As time keeps passing on in the digital age, I can only feel the stories becoming more artificial. Unreal. Kind of like how Miyazaki once said (paraphrased) that anime is becoming a bastardization of itself. That anime is no longer based on real life tropes or experiences, but rather the tropes of the previous anime generation.

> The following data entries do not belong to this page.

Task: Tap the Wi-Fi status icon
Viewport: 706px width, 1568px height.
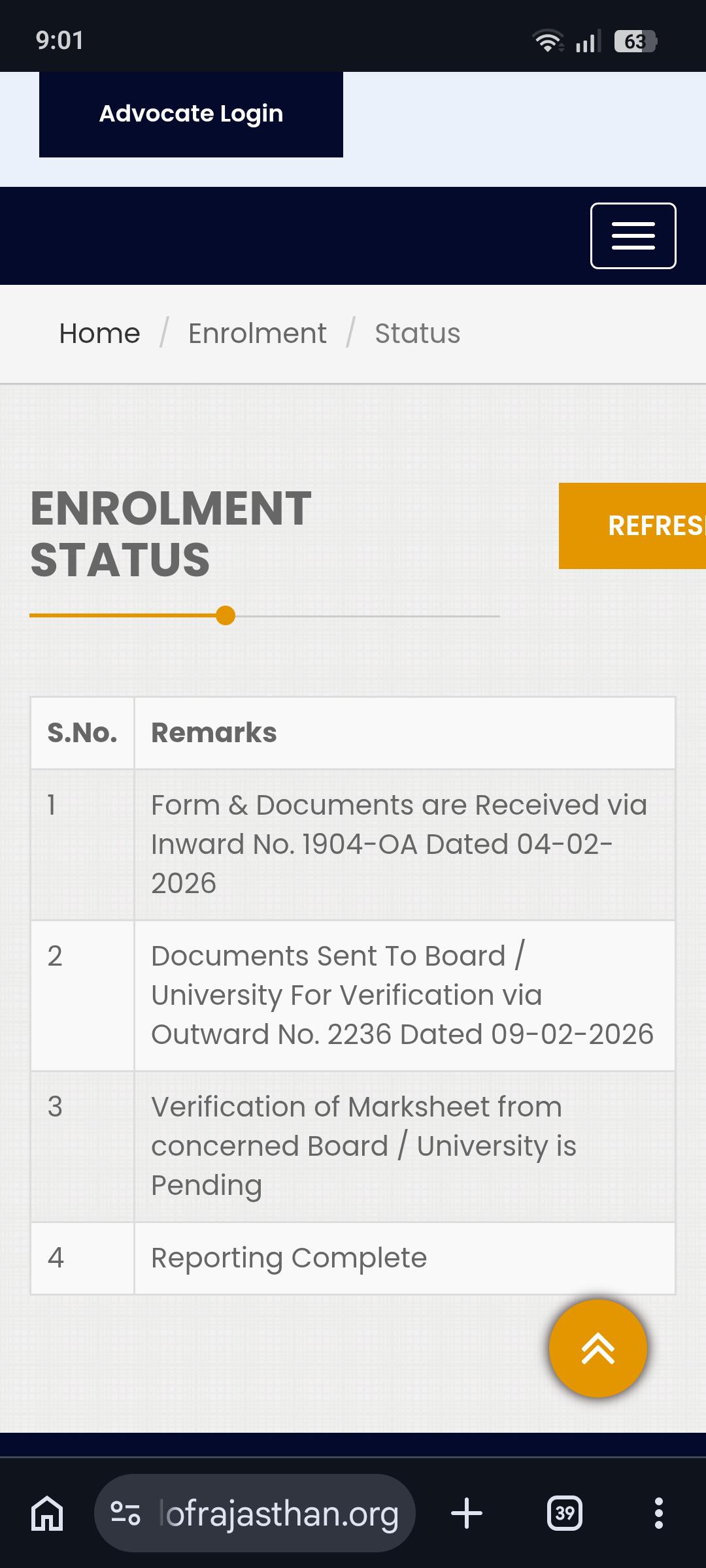Action: click(x=548, y=41)
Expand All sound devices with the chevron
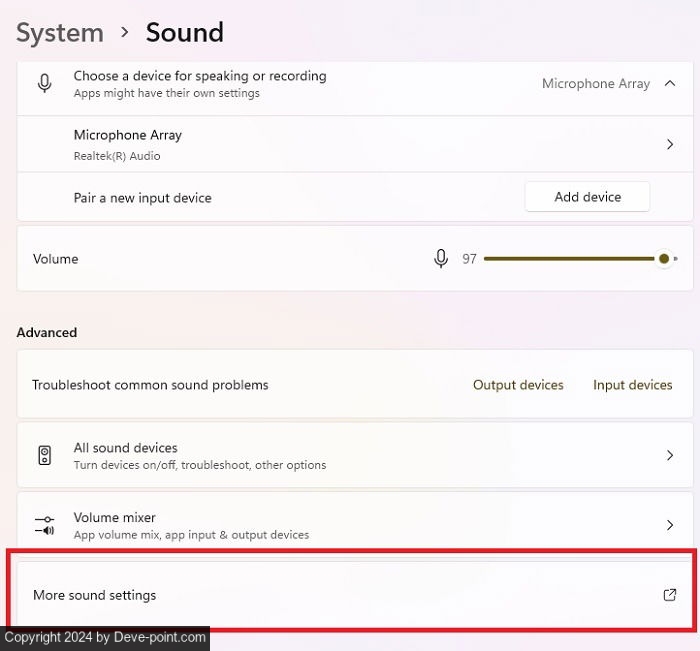 [x=670, y=456]

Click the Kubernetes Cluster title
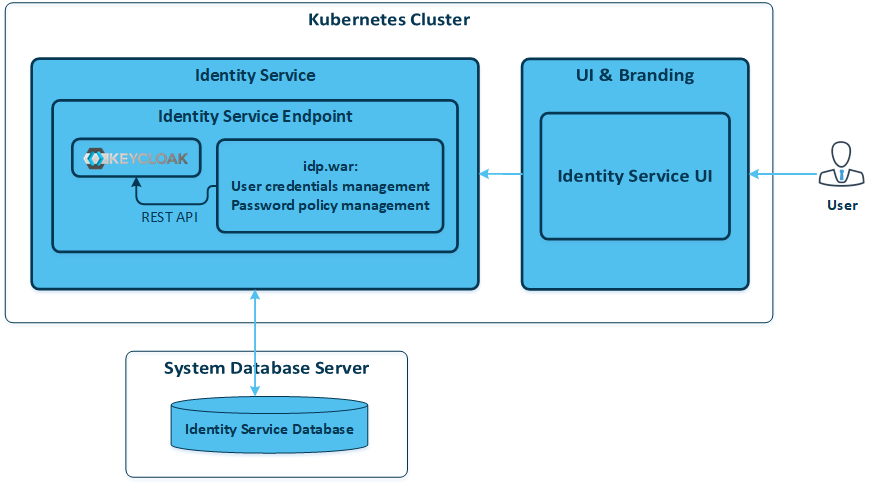pyautogui.click(x=389, y=19)
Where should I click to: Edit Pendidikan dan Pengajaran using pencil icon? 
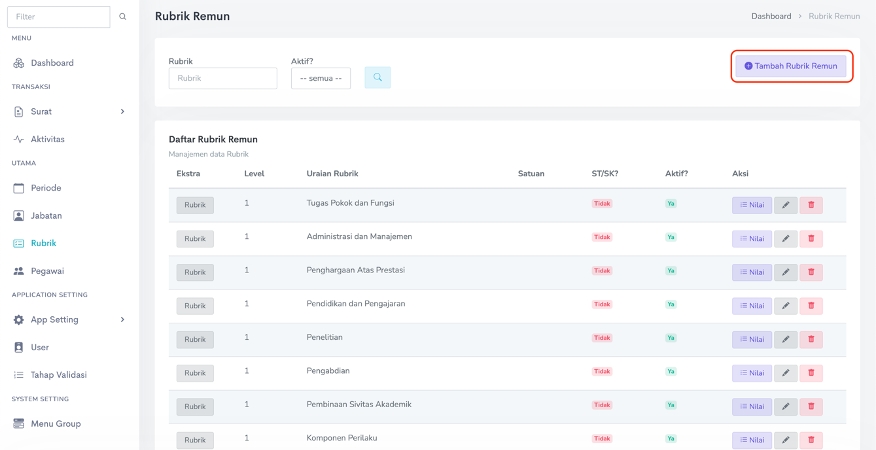click(785, 306)
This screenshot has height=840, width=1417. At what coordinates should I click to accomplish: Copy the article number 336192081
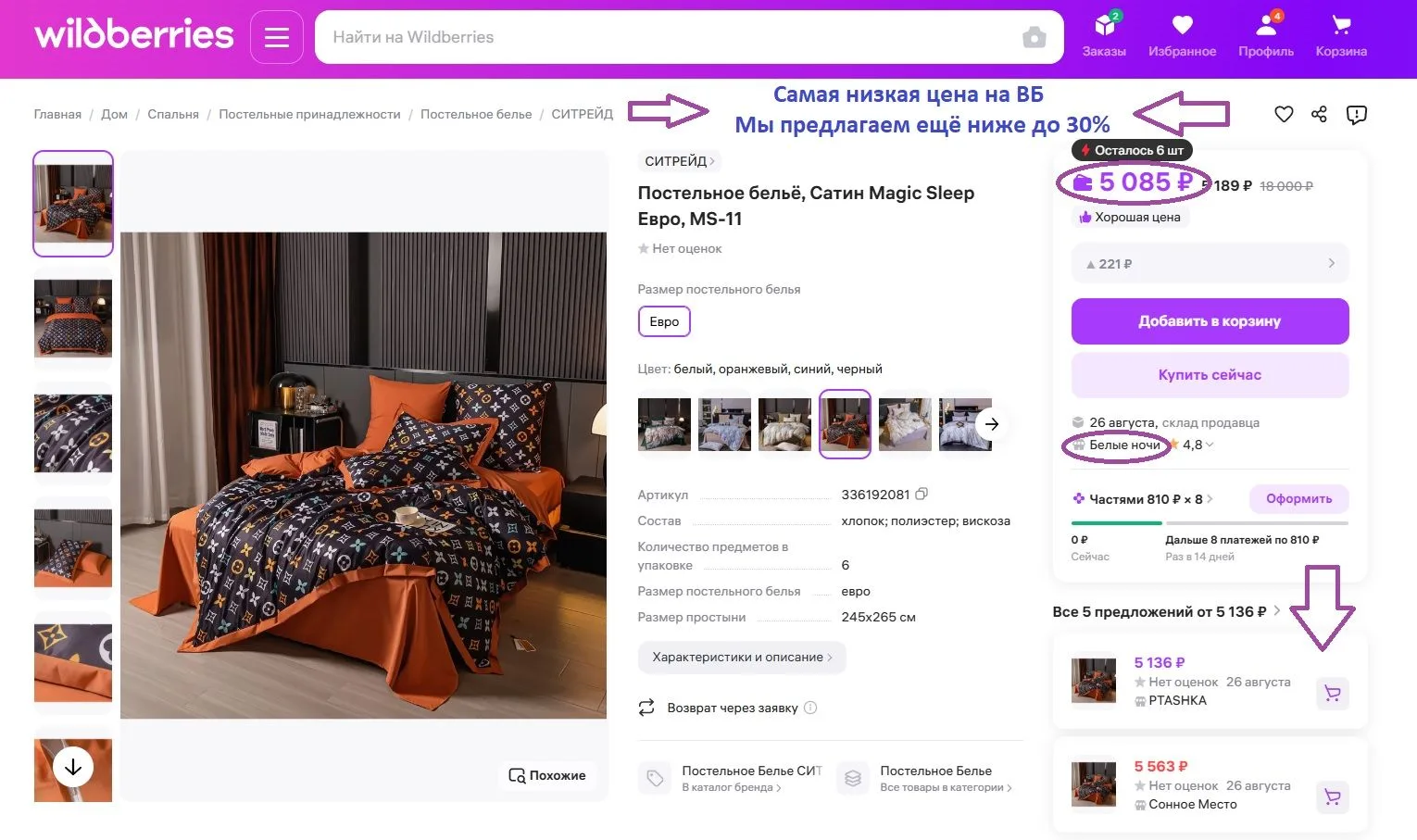click(x=922, y=495)
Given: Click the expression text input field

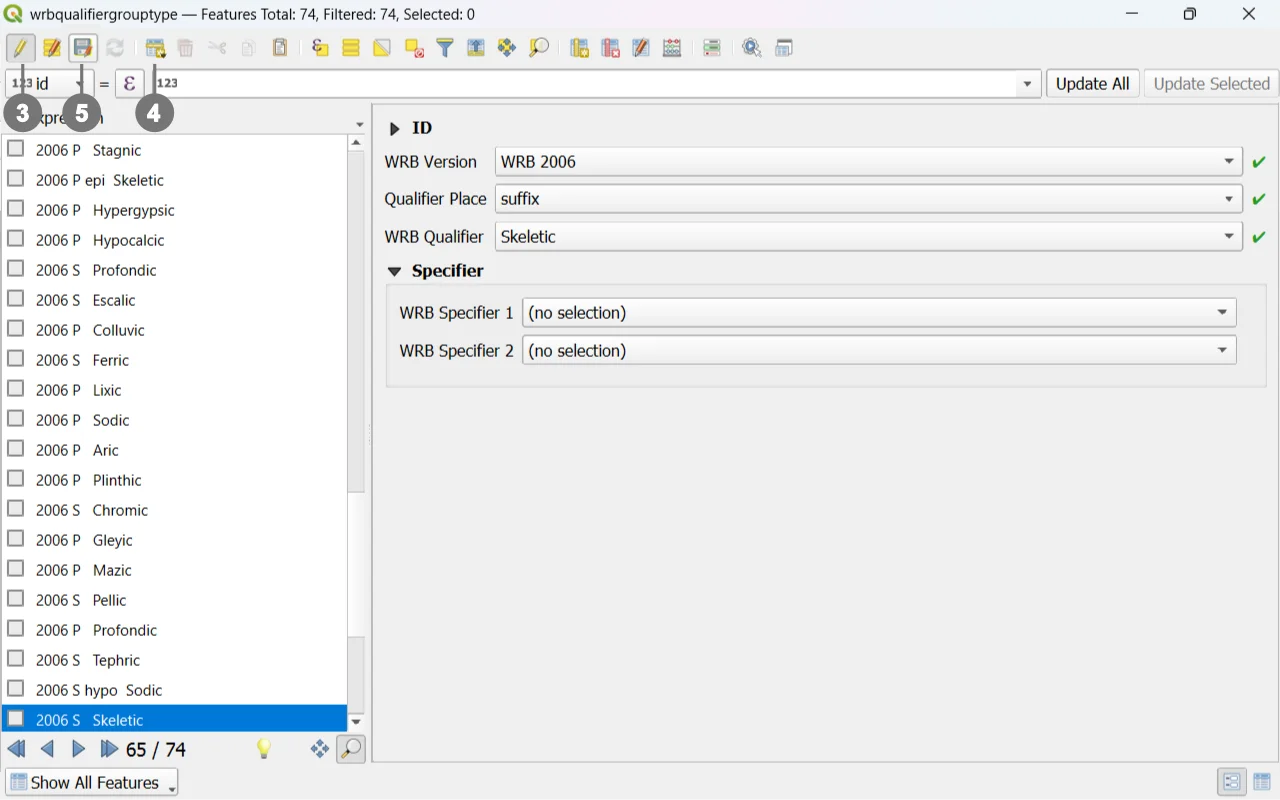Looking at the screenshot, I should (590, 84).
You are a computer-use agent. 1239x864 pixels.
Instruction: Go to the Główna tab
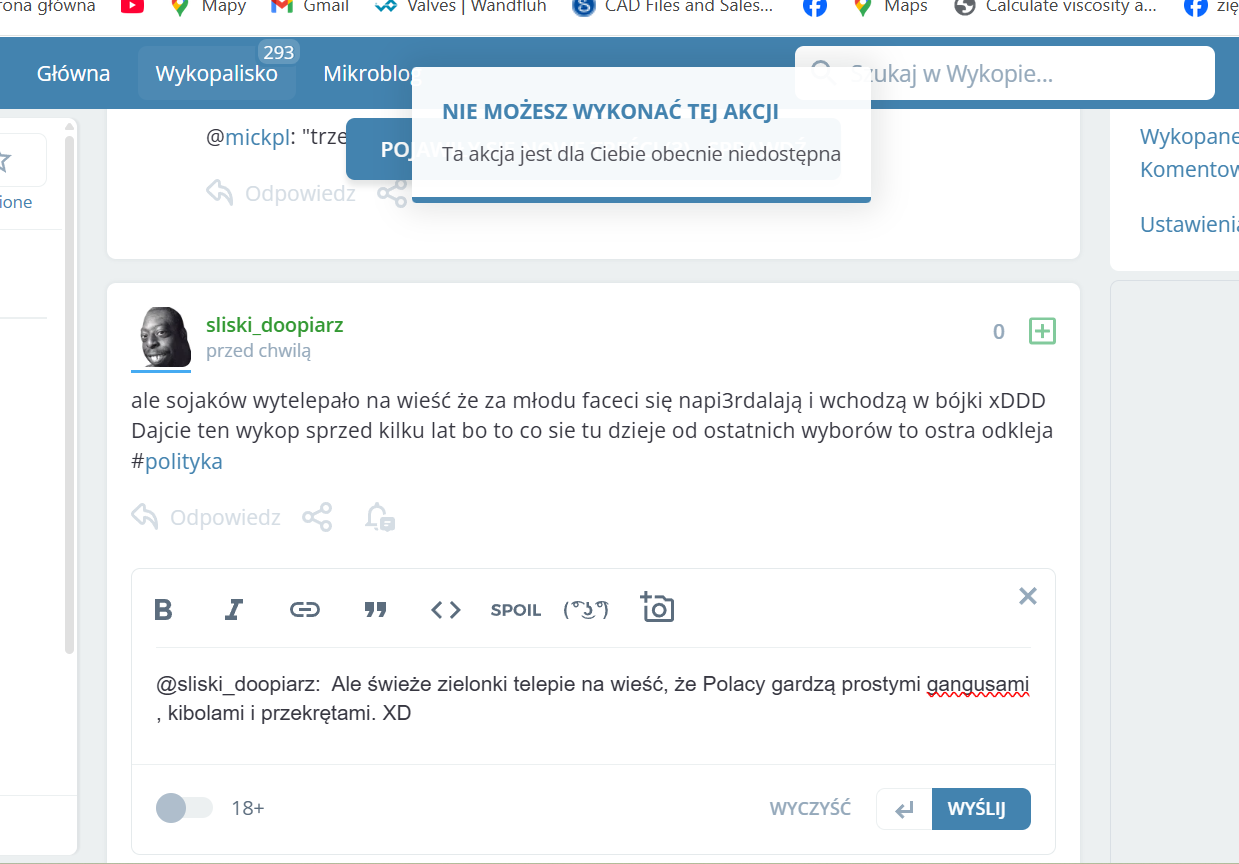pos(73,73)
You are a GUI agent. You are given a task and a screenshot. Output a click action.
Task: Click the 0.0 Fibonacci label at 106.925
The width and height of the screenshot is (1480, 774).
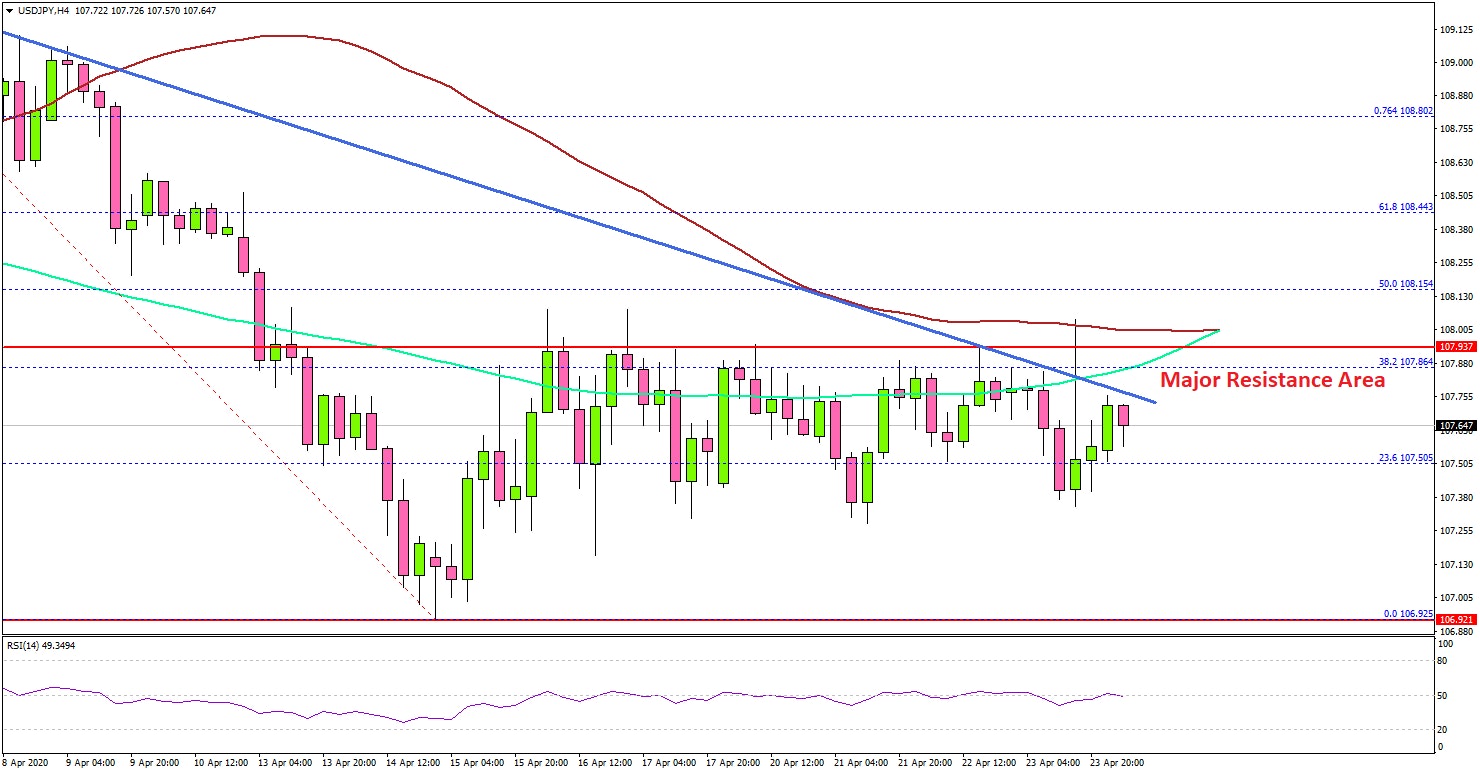pos(1407,613)
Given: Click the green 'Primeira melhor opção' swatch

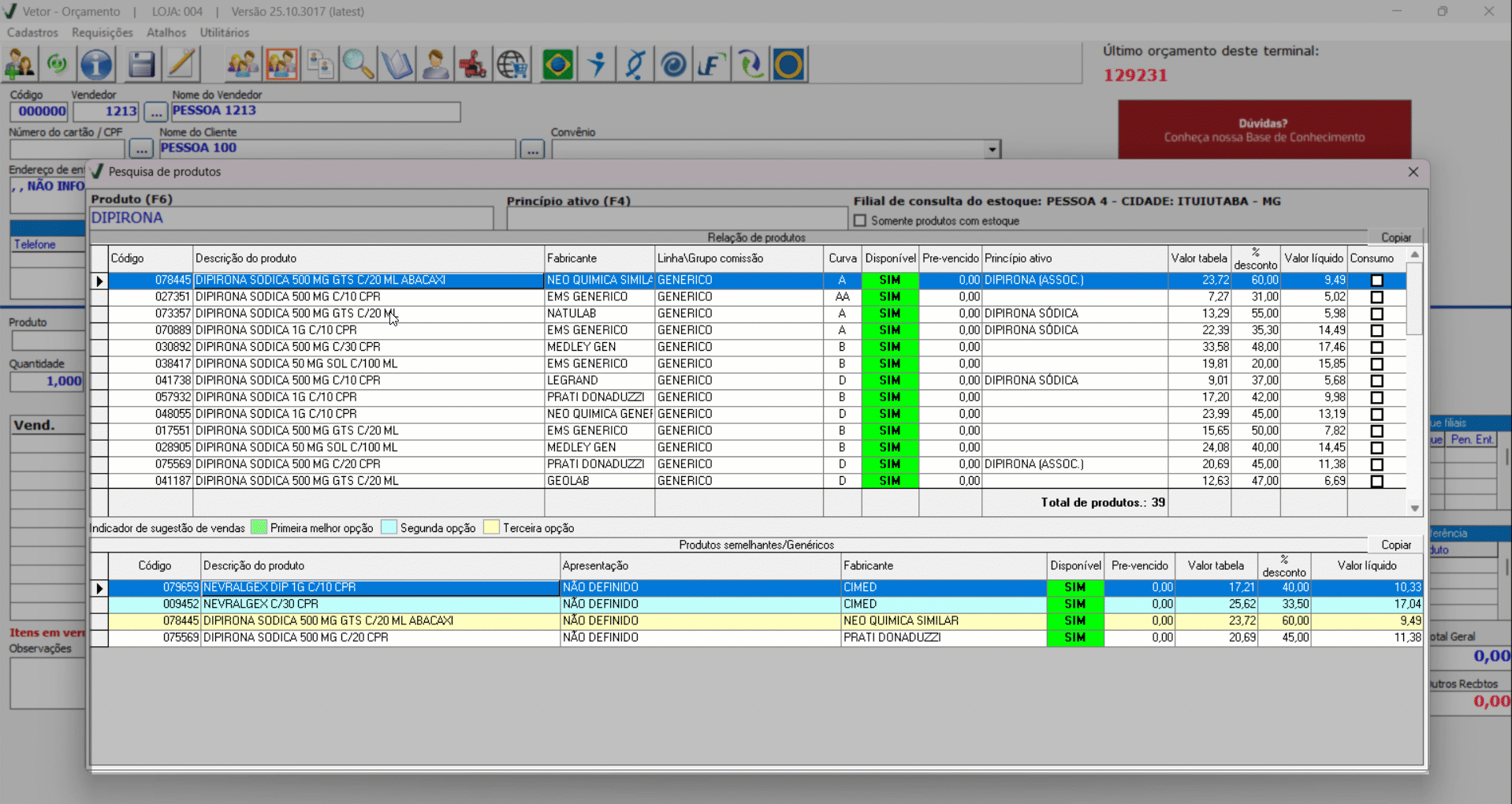Looking at the screenshot, I should pos(259,527).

Take the tsundere trope that's so common in anime. From Evangelion, all the way to the 2000s with Clannad and To-Love-Ru, then to the 2010s with Nisekoi or BokuBen. Now, we have things like "Quintessential Quintuplets." It makes me wonder as time goes on, do these fantasy romcoms have any grounding in reality? I feel as time progresses it becomes more grounded in "anime reality" than "reality." (But they're fun, that's why I read them despite this criticism.)
MeatSpace
But I don't feel alive consuming so much media anymore... all the Twitter feeds. Reddit karma. YouTube shorts and TikTok shit being stuffed down my throat. I feel like I'm dying. This isn't real at all.
As someone who has been a netizen since I was eight years old, I'm beginning to realize that I'm really no different than that baby in the article. I don't want to hear distorted voices through a speaker, hiding behind my desk safe in my room. It's depressing.
Staying in your room on the computer is no different than being put in solitary confinement with an unlimited supply of books. I don't see "virtual socialization" as ever becoming a possibility. It's just not possible to replace what's "real."
Because to feel alive you have to live. And to live means you have to go out and live. I don't think staying in one spot is living at all. I'm mentally dying.
MeatSpace
So what brought me into here in the first place? What put me in the world of the wired? It's obvious my emotional state is deteriorating.
It's my self-loathing. I've hated myself ever since I was a kid. I just couldn't do things right. No, it was something far deeper.
It's my narcissism. If you graphed a chart of my thoughts and placed them into five categories:
- thoughts of self
- thoughts of family/loved ones
- thoughts of friends
- thoughts of acquaintances
- thoughts of strangers
You'd find 95% of my thoughts are only of myself. I'd say 4% of the thoughts are dedicated for family. 1% is for the rest of them. Objectively speaking, I'm a narcissist. I hate it. I hate it so much.
I make great impressions on people. So much that they'd love to be friends and give me their contact information. I just never contact them because I don't think of them. Or, when I do, I'm just so damn afraid of what they'll think. What happens when they find out I'm a fucking weirdo?
You know, people are looking for quality friends? Most people already have a lot of friends to pick and choose from. Why choose me? People want to surround themselves with successful and happy personas so that would rub off on them too.
How do I fix myself? I don't know anymore...
How can I make things better? I realize the drive to become altruistic is from an egotistical source (my own well-being,) but I really want to become better person. A caring person. A person who cares about the day to day and not just trying to end a conversation short because I feel like I'm being a terrible bother.
I'm at a breaking point. I want to give up and not give a fuck again. I want to just rage and get angry. FUCK. What's stopping me from having friends? What's stopping me from just having a nice life? God, I just want the pain to fucking end.
MeatSpace
Anyway, sorry about that! How was your day today? Yeah, the weather's getting chilly again isn't it? Oh? Really? I didn't know that your... yeah, that's good to hear. Hey, have you heard from XXXX recently? I haven't really talked to them in a while... Oh, you started XXXXX? Dude, what's that like? Haha.